= Finger substitution =

Musical performance technique

Finger substitution is a playing technique used on many different instruments, ranging from stringed instruments such as the violin and cello to keyboard instruments such as the piano and pipe organ. It involves replacing one finger which is depressing a string or key with another finger to facilitate the performance of a passage or create a desired tone or sound. The simplest type of finger substitution is when a finger replaces another finger during a rest; the more difficult type is to replace one finger with another while a note is being played.

==On stringed instruments==
On stringed instruments such as the violin, cello, and double bass, finger substitution is used for a variety of reasons. For complex, rapid passages, finger substitution is sometimes used to make a fingering pattern more consistent and easy to remember. In slow-moving music with expressive sustained bowed notes, finger substitution may be used so that a particular finger can be used for vibrato, to add emphasis to a note, or to introduce a subtle glissando effect (especially in Tango music and certain Romantic styles). One of the difficulties with finger substitution is maintaining correct intonation; when a finger replaces another finger to perform the same pitch, there is the risk that the intonation of the replaced finger may not match that of the initial note.

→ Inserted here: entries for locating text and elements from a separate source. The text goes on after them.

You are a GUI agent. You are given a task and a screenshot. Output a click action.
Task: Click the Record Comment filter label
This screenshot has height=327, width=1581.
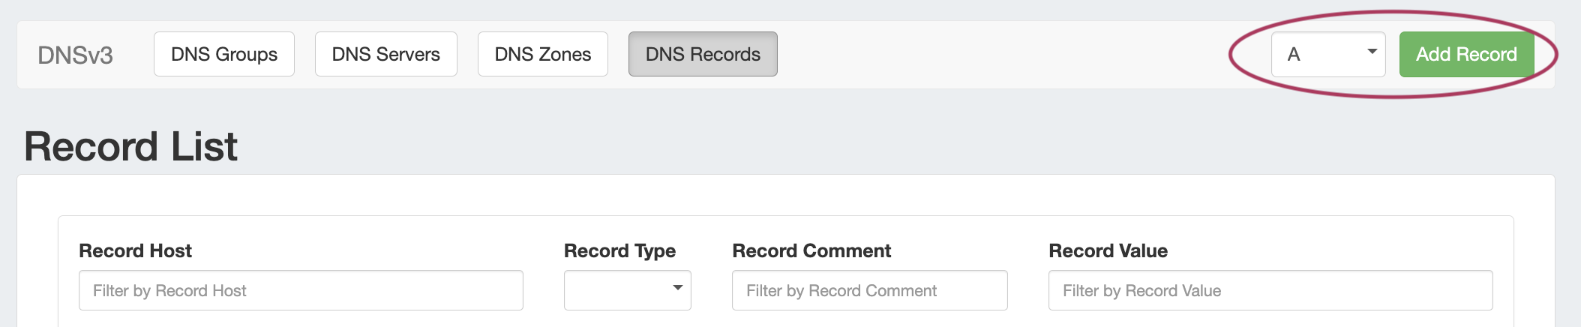(x=812, y=251)
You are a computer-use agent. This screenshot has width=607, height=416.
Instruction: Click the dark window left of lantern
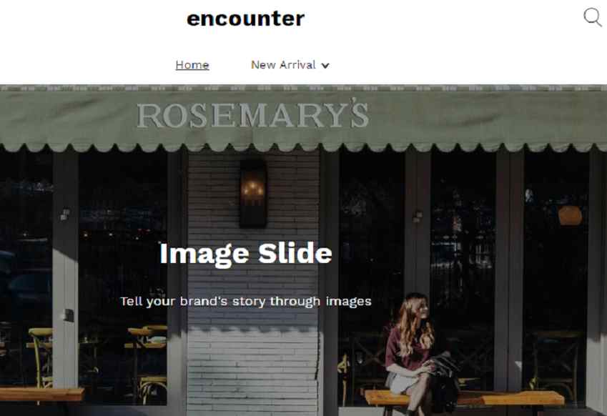[x=123, y=271]
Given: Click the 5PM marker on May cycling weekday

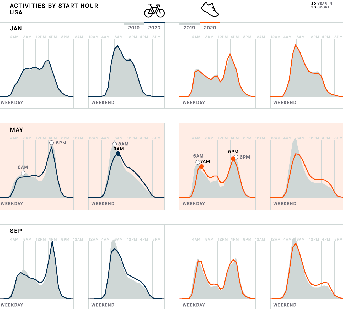Looking at the screenshot, I should pos(52,143).
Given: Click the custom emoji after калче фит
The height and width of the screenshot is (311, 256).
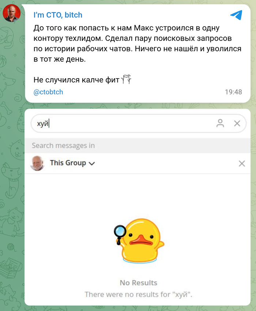Looking at the screenshot, I should point(126,79).
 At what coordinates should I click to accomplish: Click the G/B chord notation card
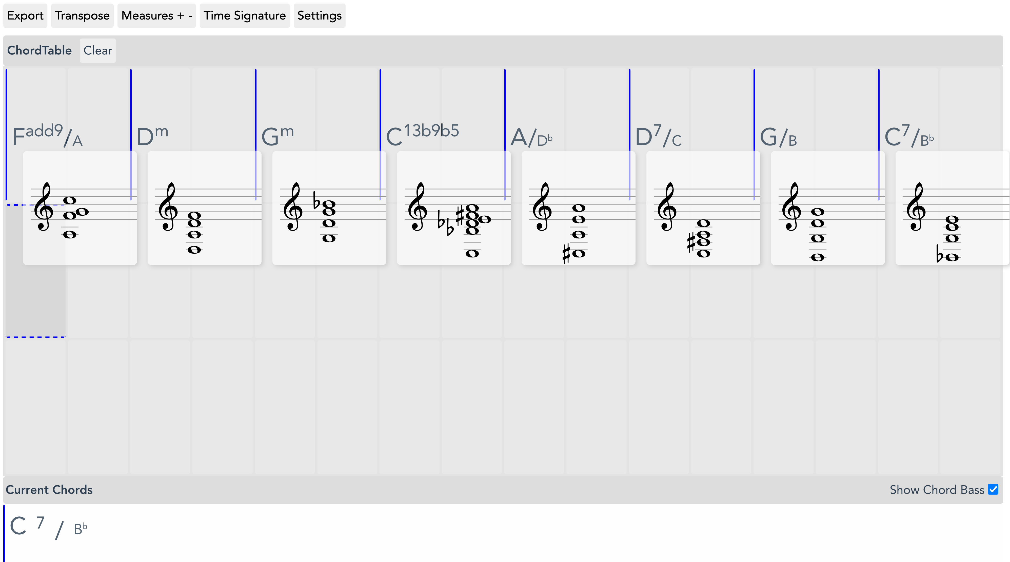(x=828, y=208)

When a string player does finger substitution, they usually take care to hide the switching of the fingers by doing the replacement during a bow change or a rest. Finger substitution is more difficult with bowed (arco) passages than with pizzicato passages, because the notes are sustained much longer with the bow; if the substitution is not done carefully, an arco passage is more likely to result in unwanted shifting noises. In some cases, as with Romantic era music, Roma music, or Tango pieces, players may deliberately leave in the short glissando that occurs with finger substitution, using this as an expressive effect or ornament. When cello or double bass players are playing a high-register passage in thumb position, the thumb may be replaced with a finger if there is a sustained note which would otherwise have to be played with the thumb, because the vibrato with the thumb sounds different from finger vibrato. The bony side of the thumb cannot produce the same type of vibrato as the fleshy pads of a fingertip.

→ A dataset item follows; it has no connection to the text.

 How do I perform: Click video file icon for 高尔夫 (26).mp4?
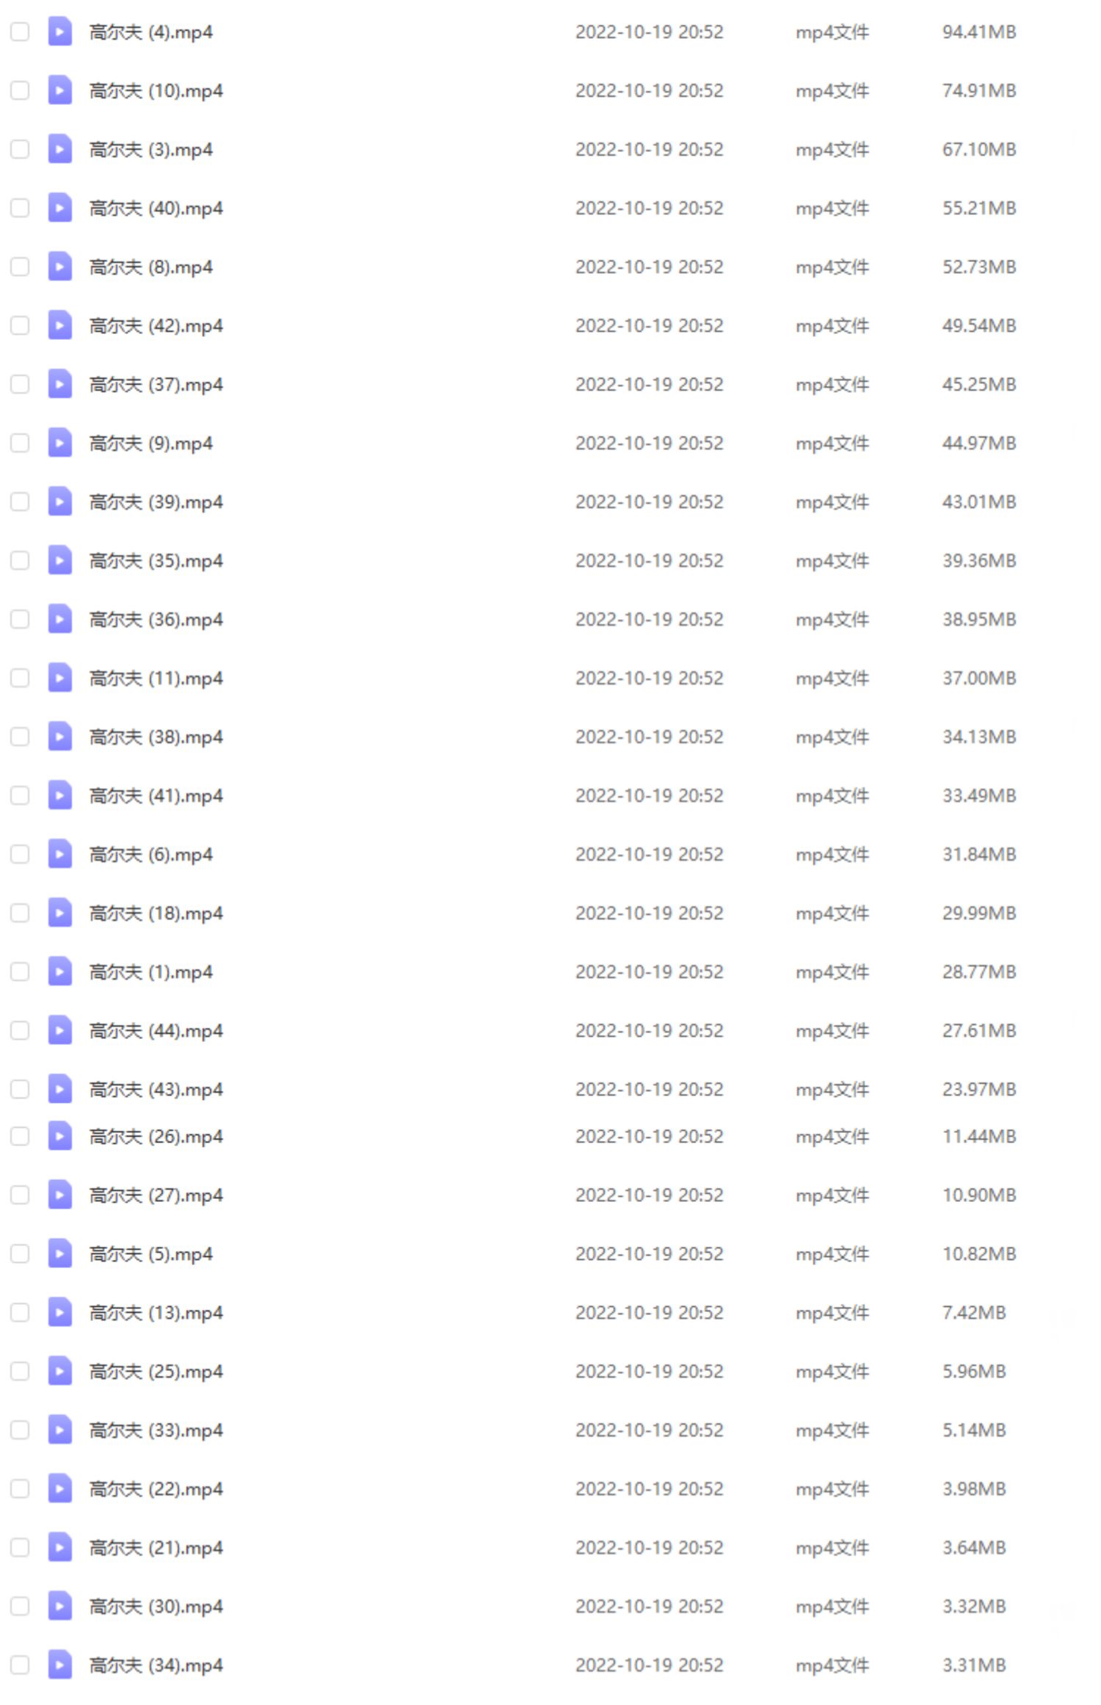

==On keyboard instruments==
On keyboard instruments such as the piano and pipe organ, finger substitution is the changing of the fingers on a key without releasing that key, so as to prepare the fingers for notes or chords which will follow.

===Piano===
As with stringed instruments, finger substitution is used for a variety of reasons in piano passages. The technique is often used to create a connected, flowing legato phrasing, or smooth out a sequence of consecutive thirds. For complex passages, finger substitution is sometimes used to make a fingering pattern more consistent and easy to remember. To change fingers on a key, the shorter finger is usually moved under the longer one in a quick motion. While finger substitution is a standard part of both piano and pipe organ pedagogy, performance practice experts argue that it was rarely done before the 18th century; instead, players simply relocated the hand or fingers to a new position. During the 19th century, the pipe organ practice of finger substitution was transferred to the piano; pianist-composers such as Beethoven and Chopin used finger substitution to make their melodies "sing" in a more sustained fashion.

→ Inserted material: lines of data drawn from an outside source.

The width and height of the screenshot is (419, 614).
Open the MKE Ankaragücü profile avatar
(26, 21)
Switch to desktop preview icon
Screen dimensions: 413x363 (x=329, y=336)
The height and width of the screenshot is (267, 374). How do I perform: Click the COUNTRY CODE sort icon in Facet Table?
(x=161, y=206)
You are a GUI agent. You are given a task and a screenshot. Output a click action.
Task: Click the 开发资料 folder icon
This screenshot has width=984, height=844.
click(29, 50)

With the modern piano, a player can avoid having to learn finger substitution on a sounding note by using the sustain pedal to prolong the note while the hand lifts and prepares for a new chord or melody note. While the sustain pedal can replace finger substitution and create a legato sound, piano teachers tend to frown on this use of the sustain pedal because it prevents the player from using the sustain pedal to control the tone and dynamics of the instrument.

===Pipe organ===
Pipe organist Sandra Soderlund notes that because there is "no way to sustain the sound when the finger or foot leaves the key, music that is to be legato has to be carefully fingered and pedaled". Organists use "finger substitution, finger and toe slides, and other tricks to accomplish this". On the pipe organ, performers use a related technique with their feet when playing the pedal keyboard; for some passages, performers may replace one foot with another foot. As with finger substitution, the most difficult type of foot substitution is in cases where one foot replaces another foot which is holding a sustained note. During the replacement, there is a risk of sounding unwanted notes or releasing the held note. Foot substitution can be done without planning for slow-moving, simple pedal parts. However, rapid or complex "pedal parts must be "choreographed" by the organist" and "carefully planned if they are to be successful".